The New York securities firm gave 10 of its directors and executives early vesting on 508,104 shares previously awarded as part of prior years’ compensation, according to a series of filings with the Securities and Exchange Commission late Monday.
And the bonuses that employees at Goldman receive are absolutely obscene. A recent Daily Mail article explained that Goldman employees in the UK are expected to receive record-setting bonuses this year…
Britain’s army of bankers will re-ignite public fury over lavish pay rewards as staff at Goldman Sachs are expected to reward themselves £8.3 billion in bonuses on Wednesday.
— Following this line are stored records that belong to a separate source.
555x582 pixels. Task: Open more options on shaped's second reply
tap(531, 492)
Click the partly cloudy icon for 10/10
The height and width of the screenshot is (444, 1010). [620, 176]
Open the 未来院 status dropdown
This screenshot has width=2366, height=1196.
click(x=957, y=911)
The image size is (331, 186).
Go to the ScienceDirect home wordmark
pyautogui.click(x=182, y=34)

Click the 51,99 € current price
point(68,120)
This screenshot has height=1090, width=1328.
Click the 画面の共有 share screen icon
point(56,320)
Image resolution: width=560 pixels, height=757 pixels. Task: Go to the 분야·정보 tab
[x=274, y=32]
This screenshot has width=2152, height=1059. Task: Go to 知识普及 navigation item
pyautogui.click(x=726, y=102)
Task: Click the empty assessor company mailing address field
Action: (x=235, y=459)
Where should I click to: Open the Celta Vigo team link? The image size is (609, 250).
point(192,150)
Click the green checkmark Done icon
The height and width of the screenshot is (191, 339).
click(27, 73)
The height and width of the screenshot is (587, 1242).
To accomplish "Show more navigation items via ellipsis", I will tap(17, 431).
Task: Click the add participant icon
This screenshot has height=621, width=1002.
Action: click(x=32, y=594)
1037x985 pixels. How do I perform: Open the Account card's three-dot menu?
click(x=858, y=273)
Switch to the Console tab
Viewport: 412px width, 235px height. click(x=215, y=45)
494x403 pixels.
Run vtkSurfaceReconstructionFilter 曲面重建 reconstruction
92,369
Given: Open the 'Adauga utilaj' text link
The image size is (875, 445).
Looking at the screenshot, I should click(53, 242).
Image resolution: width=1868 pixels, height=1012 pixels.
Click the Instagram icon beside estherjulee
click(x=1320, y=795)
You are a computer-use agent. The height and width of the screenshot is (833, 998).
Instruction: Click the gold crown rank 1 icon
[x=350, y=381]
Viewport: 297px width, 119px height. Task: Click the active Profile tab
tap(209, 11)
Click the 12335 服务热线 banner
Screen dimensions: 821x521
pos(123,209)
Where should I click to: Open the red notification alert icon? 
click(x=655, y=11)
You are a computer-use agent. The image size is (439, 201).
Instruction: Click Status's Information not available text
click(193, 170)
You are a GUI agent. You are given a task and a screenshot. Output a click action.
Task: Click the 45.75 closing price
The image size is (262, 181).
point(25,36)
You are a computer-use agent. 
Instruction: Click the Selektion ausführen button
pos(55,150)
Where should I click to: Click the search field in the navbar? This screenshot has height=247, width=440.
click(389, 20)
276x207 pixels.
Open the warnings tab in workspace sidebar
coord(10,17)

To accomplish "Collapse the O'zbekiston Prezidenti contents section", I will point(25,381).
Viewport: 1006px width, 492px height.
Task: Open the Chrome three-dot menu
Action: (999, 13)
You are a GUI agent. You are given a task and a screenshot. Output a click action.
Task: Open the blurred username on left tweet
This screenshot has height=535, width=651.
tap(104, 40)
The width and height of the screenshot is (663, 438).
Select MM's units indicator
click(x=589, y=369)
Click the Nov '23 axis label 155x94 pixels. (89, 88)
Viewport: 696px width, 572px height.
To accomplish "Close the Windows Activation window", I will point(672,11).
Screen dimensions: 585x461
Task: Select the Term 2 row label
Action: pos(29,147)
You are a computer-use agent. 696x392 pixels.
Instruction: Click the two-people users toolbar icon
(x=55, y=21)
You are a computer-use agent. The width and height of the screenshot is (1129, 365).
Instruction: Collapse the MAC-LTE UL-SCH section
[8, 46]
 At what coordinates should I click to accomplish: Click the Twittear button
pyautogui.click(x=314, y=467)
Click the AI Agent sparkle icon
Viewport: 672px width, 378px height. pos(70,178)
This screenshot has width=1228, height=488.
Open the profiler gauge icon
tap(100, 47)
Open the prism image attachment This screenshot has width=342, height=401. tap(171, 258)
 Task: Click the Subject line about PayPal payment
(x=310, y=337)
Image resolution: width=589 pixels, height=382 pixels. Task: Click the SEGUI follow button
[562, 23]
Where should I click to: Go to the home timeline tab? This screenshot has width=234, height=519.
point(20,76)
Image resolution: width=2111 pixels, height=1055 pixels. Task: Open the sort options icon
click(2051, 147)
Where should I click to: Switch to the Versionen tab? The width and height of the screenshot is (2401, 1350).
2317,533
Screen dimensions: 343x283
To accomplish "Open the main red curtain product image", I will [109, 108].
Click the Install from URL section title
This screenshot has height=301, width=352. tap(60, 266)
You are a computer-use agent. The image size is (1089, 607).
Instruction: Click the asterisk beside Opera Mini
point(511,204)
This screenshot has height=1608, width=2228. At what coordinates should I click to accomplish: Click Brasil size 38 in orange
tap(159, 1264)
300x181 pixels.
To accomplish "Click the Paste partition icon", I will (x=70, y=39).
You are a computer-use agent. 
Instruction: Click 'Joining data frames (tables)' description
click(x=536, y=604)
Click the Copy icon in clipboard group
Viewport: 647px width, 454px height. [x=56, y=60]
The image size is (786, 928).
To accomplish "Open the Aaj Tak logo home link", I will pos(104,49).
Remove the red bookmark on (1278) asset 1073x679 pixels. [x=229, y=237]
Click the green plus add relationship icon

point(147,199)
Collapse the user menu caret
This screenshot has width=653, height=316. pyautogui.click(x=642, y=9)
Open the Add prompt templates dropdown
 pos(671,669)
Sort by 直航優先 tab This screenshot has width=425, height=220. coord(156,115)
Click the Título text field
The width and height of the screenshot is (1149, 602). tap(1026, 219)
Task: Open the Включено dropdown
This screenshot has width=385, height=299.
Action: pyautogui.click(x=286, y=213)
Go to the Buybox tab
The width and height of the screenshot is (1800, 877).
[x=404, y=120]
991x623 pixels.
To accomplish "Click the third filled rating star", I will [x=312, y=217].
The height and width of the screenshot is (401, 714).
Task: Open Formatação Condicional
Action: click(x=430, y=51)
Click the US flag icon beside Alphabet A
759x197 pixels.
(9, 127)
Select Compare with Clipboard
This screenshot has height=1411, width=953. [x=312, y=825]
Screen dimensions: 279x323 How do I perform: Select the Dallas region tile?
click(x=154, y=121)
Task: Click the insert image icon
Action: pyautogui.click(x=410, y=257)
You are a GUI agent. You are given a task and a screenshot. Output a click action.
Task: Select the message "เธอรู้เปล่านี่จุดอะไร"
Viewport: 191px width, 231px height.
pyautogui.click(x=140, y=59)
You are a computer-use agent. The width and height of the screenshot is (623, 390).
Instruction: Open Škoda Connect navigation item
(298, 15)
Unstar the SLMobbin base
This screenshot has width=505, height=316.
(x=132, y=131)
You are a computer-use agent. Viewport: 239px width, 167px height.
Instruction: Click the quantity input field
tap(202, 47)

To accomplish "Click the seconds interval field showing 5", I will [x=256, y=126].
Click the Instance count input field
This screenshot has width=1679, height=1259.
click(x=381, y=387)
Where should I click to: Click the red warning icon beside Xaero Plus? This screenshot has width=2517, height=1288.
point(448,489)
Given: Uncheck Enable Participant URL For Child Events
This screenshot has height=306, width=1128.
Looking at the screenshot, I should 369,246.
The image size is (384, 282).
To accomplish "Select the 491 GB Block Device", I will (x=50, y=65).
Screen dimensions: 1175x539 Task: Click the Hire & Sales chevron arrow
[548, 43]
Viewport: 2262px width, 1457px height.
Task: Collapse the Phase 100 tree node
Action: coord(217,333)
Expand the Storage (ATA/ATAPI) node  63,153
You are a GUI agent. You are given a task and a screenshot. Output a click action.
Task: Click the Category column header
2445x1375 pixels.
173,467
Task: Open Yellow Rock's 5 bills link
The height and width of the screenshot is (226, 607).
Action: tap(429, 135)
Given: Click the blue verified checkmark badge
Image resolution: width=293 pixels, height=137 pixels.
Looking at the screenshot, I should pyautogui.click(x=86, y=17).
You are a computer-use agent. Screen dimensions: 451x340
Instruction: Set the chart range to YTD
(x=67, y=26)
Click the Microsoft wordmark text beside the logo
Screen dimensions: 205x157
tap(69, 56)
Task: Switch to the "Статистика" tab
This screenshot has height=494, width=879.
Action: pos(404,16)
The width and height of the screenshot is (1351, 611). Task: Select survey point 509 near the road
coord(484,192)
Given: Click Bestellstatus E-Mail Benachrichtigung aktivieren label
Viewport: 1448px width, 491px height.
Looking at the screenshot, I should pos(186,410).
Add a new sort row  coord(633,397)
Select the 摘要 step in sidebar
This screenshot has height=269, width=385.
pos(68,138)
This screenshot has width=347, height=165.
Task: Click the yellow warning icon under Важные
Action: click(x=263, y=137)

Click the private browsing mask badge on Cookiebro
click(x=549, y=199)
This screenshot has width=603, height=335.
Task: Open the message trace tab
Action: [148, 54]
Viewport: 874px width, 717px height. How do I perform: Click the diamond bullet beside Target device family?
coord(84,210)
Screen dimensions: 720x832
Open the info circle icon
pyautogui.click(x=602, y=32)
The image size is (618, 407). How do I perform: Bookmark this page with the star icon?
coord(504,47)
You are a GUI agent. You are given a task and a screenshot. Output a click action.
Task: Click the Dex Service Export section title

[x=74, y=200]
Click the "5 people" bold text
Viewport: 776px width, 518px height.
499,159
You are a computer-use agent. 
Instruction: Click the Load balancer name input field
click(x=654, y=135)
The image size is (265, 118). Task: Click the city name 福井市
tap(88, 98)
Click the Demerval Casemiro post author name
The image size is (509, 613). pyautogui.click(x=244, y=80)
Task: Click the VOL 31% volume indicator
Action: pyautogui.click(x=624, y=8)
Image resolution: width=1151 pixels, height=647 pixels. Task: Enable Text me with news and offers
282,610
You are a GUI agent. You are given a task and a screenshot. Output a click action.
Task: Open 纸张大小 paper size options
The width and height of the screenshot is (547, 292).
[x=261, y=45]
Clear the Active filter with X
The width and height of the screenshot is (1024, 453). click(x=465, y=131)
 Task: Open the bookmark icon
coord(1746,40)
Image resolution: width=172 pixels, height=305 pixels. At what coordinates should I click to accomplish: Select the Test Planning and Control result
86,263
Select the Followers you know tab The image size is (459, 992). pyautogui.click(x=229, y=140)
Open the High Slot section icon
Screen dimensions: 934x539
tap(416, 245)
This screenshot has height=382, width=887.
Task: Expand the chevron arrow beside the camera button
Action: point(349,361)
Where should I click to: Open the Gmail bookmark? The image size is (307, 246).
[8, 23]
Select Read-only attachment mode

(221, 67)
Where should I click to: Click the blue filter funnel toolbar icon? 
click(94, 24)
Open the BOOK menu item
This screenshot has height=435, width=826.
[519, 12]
The American investment bank, which employs 5,500 staff in the UK, will be the first to unveil its telephone number-sized rewards – an average of £250,000 a person – as part of the latest round of bonus updates.
The increase, up from £230,000 last year, comes as British families are still struggling to make ends meet five years after banks brought the economy to the brink of meltdown.
Wouldn’t you like to get a “bonus” like that?
Life is good at these firms while the markets are going up.
But what happens when the party ends?
What happens if the markets crash in 2013?
When you bet big, you either win big or you lose big.
For now, the gigantic bets that Wall Street firms are making with borrowed money are paying off very nicely.
But a day of reckoning is coming. The next stock market crash is going to rip through Wall Street like a chainsaw and the carnage is going to be unprecedented.
Are you sure that the people holding your money will be able to make it through what is ahead? You might want to look into it while you still can.